The underlying logics of balance and harmony are coherent if each is applied to the right context. Entrepreneurial ventures look within, to navigate external environmental uncertainties. Strategic management and planning look without, to establish internal operational certainty. Harmony applies to the former. Balance applies to the latter.

What is it about the internal operations of entrepreneurial firms? Why does work-life balance not always apply very well in those settings? A large proportion of entrepreneurial firms rely on high-technology applications in their core operations. Historically, unlike for military organizations and large corporations, high-technology business solutions have not been very accessible for small entrepreneurial firms. Today they are more commonplace. The reality has shifted as the affordability of technology has increased.

Technological trends continue to yield breakthrough functionalities due to the social mechanisms that are increasingly embedded in new technologies. As the technological and social realms converge, entrepreneurs can better negotiate all kinds of deals and execute business activities and transactions from their homes, in automobiles or on airplanes. Work can thus begin to harmonize with life, with fewer frictions and more synergies, enabling one’s professional and personal identities to inform each other.

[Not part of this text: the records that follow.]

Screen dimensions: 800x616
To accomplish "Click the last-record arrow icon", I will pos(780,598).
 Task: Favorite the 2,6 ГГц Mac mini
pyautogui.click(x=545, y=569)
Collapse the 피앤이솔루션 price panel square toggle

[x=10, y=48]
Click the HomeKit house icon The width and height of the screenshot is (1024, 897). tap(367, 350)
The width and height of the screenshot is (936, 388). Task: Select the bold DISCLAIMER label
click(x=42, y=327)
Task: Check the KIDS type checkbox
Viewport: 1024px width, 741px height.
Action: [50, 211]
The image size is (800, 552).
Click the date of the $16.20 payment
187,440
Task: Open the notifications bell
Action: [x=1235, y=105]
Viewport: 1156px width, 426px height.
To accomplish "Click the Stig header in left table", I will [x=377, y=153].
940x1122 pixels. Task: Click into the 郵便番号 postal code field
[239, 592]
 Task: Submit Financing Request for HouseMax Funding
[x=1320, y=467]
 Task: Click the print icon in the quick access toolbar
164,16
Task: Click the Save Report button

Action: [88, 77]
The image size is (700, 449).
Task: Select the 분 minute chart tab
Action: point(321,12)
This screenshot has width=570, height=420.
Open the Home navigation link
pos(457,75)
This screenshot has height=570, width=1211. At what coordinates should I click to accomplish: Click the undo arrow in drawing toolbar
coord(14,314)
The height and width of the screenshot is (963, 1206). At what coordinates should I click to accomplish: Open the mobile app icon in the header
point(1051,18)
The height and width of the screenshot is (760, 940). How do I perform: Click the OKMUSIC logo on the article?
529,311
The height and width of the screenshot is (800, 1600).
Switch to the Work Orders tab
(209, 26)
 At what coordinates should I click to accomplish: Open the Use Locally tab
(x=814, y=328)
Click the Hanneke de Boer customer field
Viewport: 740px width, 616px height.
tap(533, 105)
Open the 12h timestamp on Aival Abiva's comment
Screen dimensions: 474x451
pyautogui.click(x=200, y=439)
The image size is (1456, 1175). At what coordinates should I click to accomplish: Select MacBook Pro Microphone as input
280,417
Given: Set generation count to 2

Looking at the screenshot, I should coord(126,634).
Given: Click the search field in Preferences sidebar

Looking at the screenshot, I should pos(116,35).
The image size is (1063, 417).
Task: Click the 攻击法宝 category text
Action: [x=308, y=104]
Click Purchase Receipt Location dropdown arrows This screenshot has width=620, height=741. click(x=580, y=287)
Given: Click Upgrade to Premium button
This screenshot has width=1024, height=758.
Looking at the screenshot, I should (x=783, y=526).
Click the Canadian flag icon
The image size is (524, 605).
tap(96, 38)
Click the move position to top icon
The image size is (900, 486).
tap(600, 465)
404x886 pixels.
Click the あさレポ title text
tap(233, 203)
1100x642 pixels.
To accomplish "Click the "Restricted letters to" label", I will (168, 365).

Whereas boundaries between work and life are still important and necessary, the entrepreneurial age is extending the balance metaphor so far that such boundaries are being redrawn on finer scales, with novel harmonic features yielding synergies between life and work. For entrepreneurship, this illustration delineates how the harmonic metaphor challenges traditional notions of balance in powerful and basic ways, inviting novel and significant theorizing and enabling unique practical approaches.

Conclusion

As the industrial-organizational paradigm slowly recedes and the entrepreneurial paradigm rises, cultural shifts and policy changes will favor and promote more entrepreneurial activities. The inefficiencies of traditional and established companies have become more apparent in recent years, manifested as layoffs, closings and retrenchment activities. Government entities and policymakers with interests in economic development are responding with new legal statuses that are designed especially for entrepreneurial activities. National, provincial, state and municipal governments are offering incentives and grant programs to encourage innovation.

We have watched a slow but powerful shift in the culture-based definition of entrepreneurship and meaning of entrepreneurship as a viable career path. Social narratives, cultural values and norms, and policy changes are aligning to better support creative and unusual entrepreneurial endeavors. Such trends help entrepreneurs integrate personal, family, and community commitments, which fosters a greater sense of harmony in their lives with respect to their work.

A growing emphasis on entrepreneurship in primary, secondary, and higher educational institutions has increased the number of entrepreneurship curricular offerings and programs. Twenty years ago, about 40% of a university business school class might be expected to indicate a serious desire to become an entrepreneur, controlling for those students already in family business. Today, it is closer to 75%. All kinds of educational institutions are responding to this trend. As the field of entrepreneurship research evolves, it yields unique, endogenously generated frameworks now being taught in degree programs and courses at universities around the world. Future generations of students are more likely than previous generations to pursue entrepreneurship as they launch and build their careers. Their future perspectives on work-life harmony will surely reflect themes we describe in this brief editorial.

The harmonic metaphor stimulates new thinking about the integration of life and work. In our experience, entrepreneurs who attempt to rigidly balance work and life tend to incur debilitating frictions and clashes. The effect is magnified as one’s entrepreneurial firm gains traction and grows. Embracing a different paradigm offers substantial heuristic power and theoretic promise for entrepreneurship research to improve its impact on the entrepreneurs of today and tomorrow.